[YOUR ASSIGNMENT]
From the first line to the last, reproduce the data exactly.

[DATA SUPPLIED]
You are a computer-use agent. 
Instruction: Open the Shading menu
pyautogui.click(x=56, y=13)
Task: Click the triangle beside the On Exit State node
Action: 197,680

[EXERCISE OUTPUT]
You are a computer-use agent. 
Instruction: Open the Shading menu
pyautogui.click(x=56, y=13)
Task: Click the triangle beside the On Exit State node
Action: 197,680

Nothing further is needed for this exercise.